Tuesday, 13 February 2018

Simplicity and Fasting

Today is "Shrove Tuesday" (yes, we're going to a pancake supper!) and tomorrow is "Ash Wednesday" and the beginning of Lent. So the following journal entry I wrote on January 8 (a month or so ago) is appropriate, I think.

My Christmas break wasn't quite the "fun holiday" I was hoping for. We had unusually cold weather, and my old slipped disc injury resurrected itself and I spent a good part of the break in big-time pain. And nobody even wanted to play Scrabble with me (sad, eh!).

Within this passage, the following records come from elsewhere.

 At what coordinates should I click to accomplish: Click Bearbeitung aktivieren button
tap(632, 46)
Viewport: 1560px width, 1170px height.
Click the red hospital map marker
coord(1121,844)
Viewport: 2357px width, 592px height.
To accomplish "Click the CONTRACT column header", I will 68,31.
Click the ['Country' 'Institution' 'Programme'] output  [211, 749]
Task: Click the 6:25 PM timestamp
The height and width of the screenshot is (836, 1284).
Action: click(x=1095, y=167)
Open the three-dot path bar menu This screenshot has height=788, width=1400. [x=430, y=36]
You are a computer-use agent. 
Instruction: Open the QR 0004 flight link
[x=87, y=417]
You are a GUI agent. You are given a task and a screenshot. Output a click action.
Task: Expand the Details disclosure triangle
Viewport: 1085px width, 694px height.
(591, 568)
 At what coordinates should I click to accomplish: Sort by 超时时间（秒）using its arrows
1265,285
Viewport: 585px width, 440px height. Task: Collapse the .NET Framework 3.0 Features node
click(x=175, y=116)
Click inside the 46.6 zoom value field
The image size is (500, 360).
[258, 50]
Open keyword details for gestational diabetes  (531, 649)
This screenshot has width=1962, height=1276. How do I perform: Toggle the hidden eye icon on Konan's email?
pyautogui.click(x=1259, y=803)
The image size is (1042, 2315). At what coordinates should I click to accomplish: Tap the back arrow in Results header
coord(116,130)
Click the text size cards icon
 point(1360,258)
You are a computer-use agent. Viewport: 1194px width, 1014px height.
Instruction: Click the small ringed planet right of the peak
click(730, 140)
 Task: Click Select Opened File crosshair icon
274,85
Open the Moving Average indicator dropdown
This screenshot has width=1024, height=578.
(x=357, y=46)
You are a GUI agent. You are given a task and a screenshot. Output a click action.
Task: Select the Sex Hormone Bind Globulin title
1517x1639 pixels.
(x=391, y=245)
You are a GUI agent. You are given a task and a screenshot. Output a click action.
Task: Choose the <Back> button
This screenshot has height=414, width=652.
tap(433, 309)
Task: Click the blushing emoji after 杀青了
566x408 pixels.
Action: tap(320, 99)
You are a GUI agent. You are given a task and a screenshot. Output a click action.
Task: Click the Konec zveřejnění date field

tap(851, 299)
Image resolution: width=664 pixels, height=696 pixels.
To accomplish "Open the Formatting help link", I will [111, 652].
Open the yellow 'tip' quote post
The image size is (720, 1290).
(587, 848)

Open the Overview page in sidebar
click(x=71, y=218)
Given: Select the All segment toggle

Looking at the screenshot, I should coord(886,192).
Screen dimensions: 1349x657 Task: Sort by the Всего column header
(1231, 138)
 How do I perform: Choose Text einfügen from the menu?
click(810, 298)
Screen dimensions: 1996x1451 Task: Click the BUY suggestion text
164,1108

But what I'm really thinking about is that I'm having a hard time spiritually. Yesterday at our home church gathering we discussed fasting (we've been studying the Spiritual Disciplines). Traditionally, of course, we think of fasting from food, but in my case, I'm seriously thinking about fasting from electronics. It would be hard. I feel so "hungry" if I'm not turning on the radio (when I wake up during the night, or driving in the car, or whenever) or checking email or Facebook or news on the computer. I don't turn on the TV myself (I don't know how to use the remote and the Xbox controller--on purpose; and we only have Netflix, not cable TV), but hubby loves it and turns it on frequently. If I'm doing something focused (tutoring, editing, writing) I can mostly ignore it, but as soon as I'm done whatever I've been focused on, I get so drawn in to the TV, especially programs about forensics or detective programs--and sci-fi, too. Yesterday was Sunday and could have been a restful time with You, but I ended up watching episode after episode of CSI New York. I also did a bit of email and Facebook (which I always promise myself I won't do on Sundays, but more often than not give in to at least a bit).

On another note, I've had an opportunity to join a "Mastermind" book writers' group, but honestly, while I do want to dedicate time to something (other than my business and family time), writing a book is not it. I do think I want to write, but I don't know what topic. I do want to do something focused on You (whether or not that includes writing, I don't know).

And I'm not sure what "writing Christianly" might mean; what You might want me to write about? Even "tutoring Christianly" or whatever else I might focus on doing "Christianly"?

Lord, I long for freshness and joy and peace (and some measure of happiness) in You. But I feel, more and more, my helplessness--and loneliness for other believers.

I do want to draw closer to You. I do want an assured firm knowledge of You and sense of Your Presence. And yes, I do want to know the joy of Your salvation.

Yesterday, when we talked about fasting, I longed to go deeper. And I am willing to fast (including from food. I do want to eat more healthy--fresh fruit and veggies, etc.) and to exercise and to majorly declutter my life in so many ways. (That was my big "plan" for the holidays: declutter. Ha! Constant pain interfered in a big way...).

I'm feeling overwhelmed by "clutter" -- even in my tutoring/editing/writing office. So many supplies I truly don't need or want.

My life feels cluttered.

I want simplicity: "the arrangement of life around a few consistent purposes, explicitly excluding what is not necessary to human well-being." (Willard).

Fasting seems like a good way to approach simplicity (with You). Please guide me into what You would have me do. Thank you.